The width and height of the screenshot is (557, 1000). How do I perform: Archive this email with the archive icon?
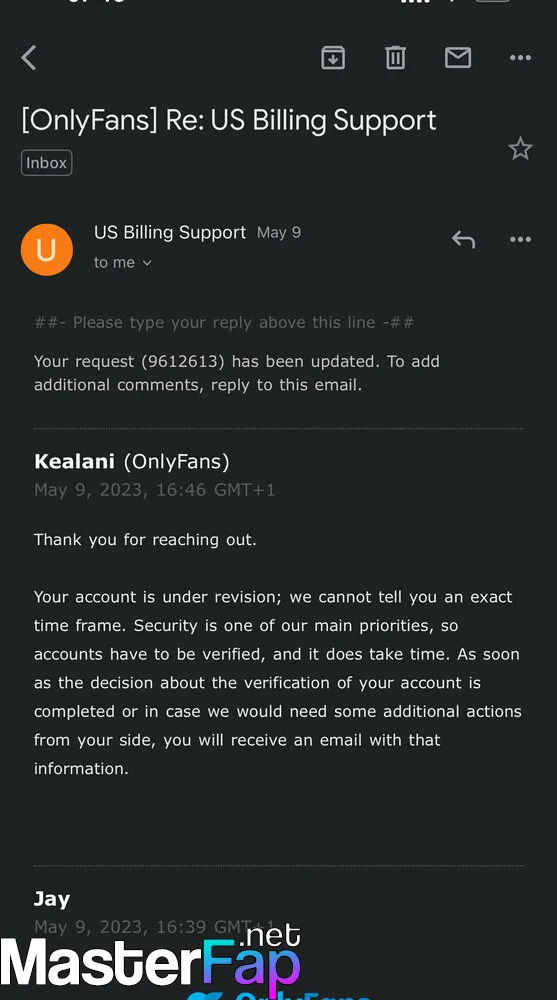[332, 58]
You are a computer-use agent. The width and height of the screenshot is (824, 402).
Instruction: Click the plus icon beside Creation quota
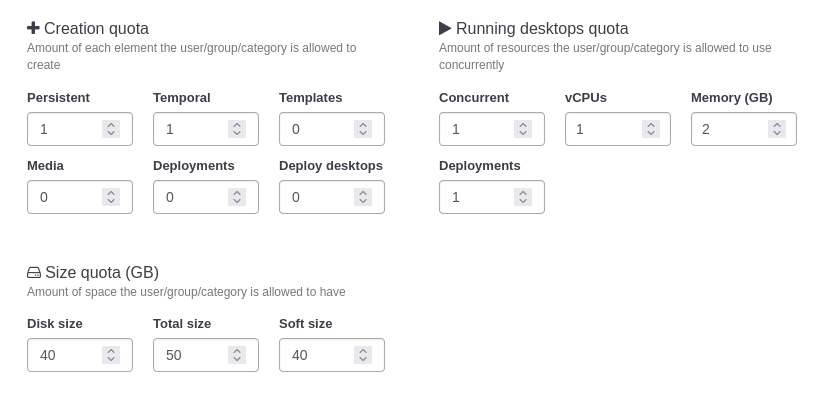(33, 28)
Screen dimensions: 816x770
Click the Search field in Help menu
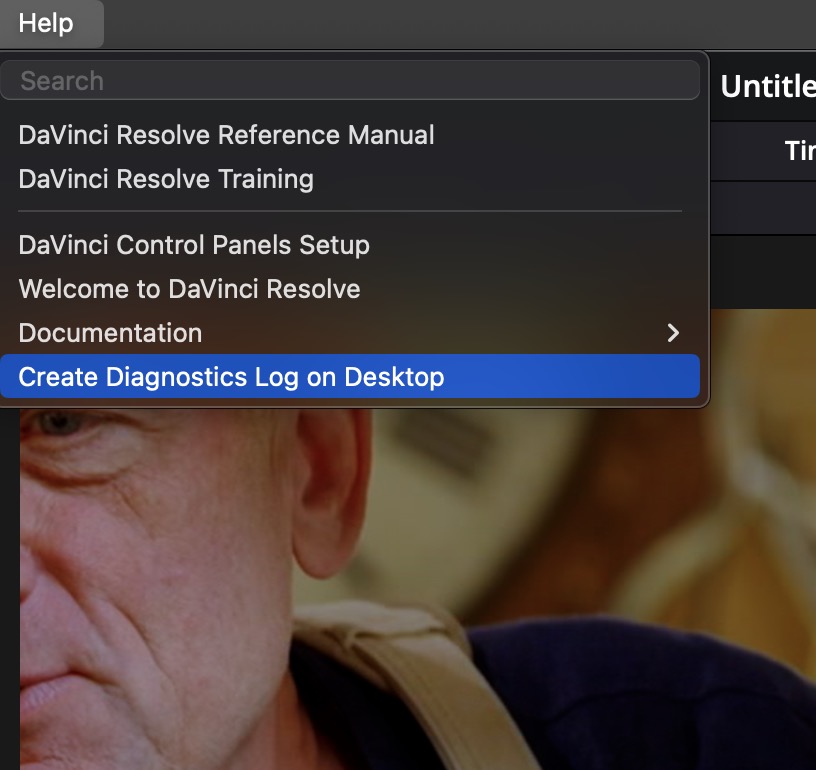pyautogui.click(x=350, y=81)
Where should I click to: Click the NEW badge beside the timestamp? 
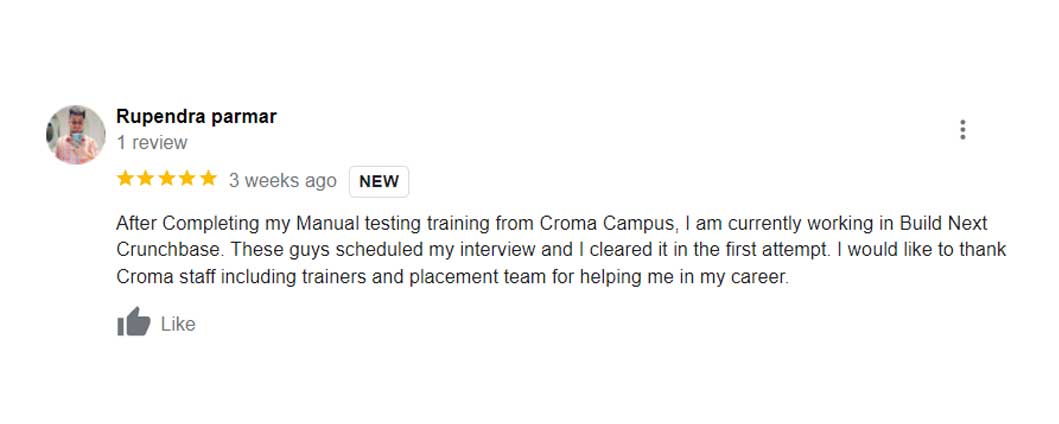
++++++++
#### [Exercise brief]
Count how many lines in the records above contain the string "screenshot", and reply with only that number.

#### [Answer below]
2